● Excerpt:
◆ ◆ ◆

Purpose : calculate NCS correlation map to define a mask
Package : RAVE
Reference(s) for this program:
* 1 * T.A. Jones (1992). A, yaap, asap, @#*? A set of averaging programs. In "Molecular Replacement", edited by E.J. Dodson, S. Gover and W. Wolf. SERC Daresbury Laboratory, Warrington, pp. 91-105.
* 2 * G.J. Kleywegt & T.A. Jones (1994). Halloween ... Masks and Bones. In "From First Map to Final Model", edited by S. Bailey, R. Hubbard and D. Waller. SERC Daresbury Laboratory, Warrington, pp. 59-66.
* 3 * G.J. Kleywegt & R.J. Read (1997). Not your average density. Structure 5, 1557-1569. [http://www4.ncbi.nlm.nih.gov/htbin-post/Entrez/query?uid=9438862&form=6&db=m&Dopt=r]
* 4 * G.J. Kleywegt & T.A. Jones (2037 ?). Convenient single and multiple crystal real-space averaging. To be published ???

◆ ◆ ◆

(Saved entries)
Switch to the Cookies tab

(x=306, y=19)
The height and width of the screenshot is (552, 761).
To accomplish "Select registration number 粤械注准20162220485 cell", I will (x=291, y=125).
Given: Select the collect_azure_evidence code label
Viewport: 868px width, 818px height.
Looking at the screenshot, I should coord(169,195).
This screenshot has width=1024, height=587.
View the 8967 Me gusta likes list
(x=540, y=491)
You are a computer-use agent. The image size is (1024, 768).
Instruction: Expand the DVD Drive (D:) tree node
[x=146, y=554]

◆ ◆ ◆

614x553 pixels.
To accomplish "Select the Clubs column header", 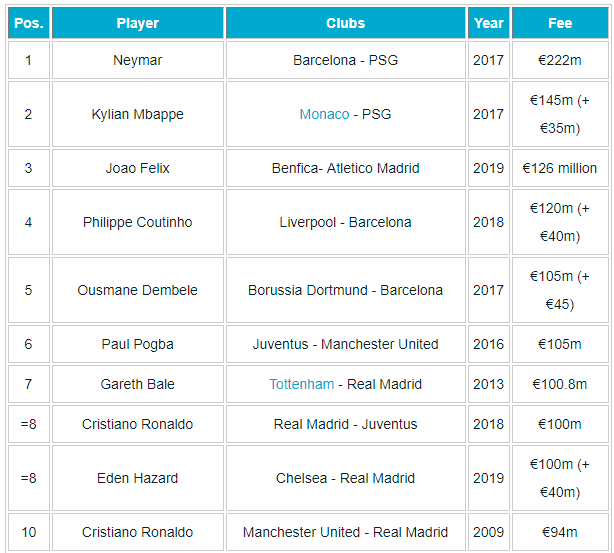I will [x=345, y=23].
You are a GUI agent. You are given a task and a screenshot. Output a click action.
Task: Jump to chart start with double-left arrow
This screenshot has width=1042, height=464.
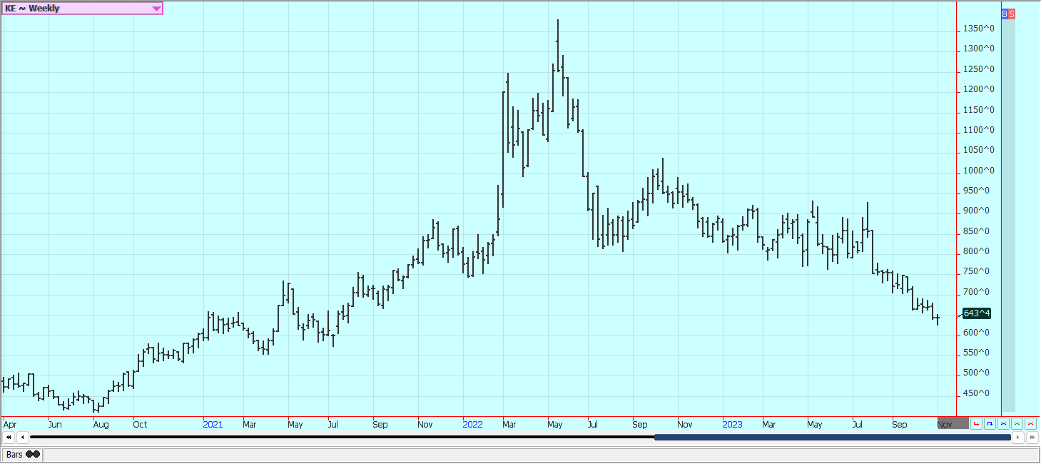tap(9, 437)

◆ ◆ ◆

● Exercise objective: Write the next part of the RAVE program description for calculating an NCS correlation map, starting after its last listed reference.

● Answer to the exercise:
* 5 * G.J. Kleywegt & T.A. Jones (1998 ?). Software for handling macromolecular envelopes. To be published.
* 6 * G.J. Kleywegt (1998 ?). Local density correlation and ... To be published.
* 7 * G.J. Kleywegt & T.A. Jones (1999 ?). Chapter 25.2.6. O and associated programs. Int. Tables for Crystallography, Volume F. To be published.
971202 - 0.1 - first version
971203 - 0.2 - improved
971204 - 0.3 - improved
971205 - 0.4 - first released version; manual
971207 - 0.5 - removed nasty bug which crashed the program if
there were more NCS-ops than spacegroup symm-ops
980710 - 0.6 - minor changes
990126 - 0.7 - FRCSYM and interpolation errors are no longer listed
(only their total number if any occured)
COMA is a program that calculates a correlation map which is very useful for the definition of NCS averaging masks. The program implements Randy Read's algorithm as described in:
FMDAP Vellieux, JF Hunt, S, Roy & RJ Read, "DEMON/ANGEL: a suite of programs to carry out density modification", J. Appl. Cryst. 28, 347-351 (1995).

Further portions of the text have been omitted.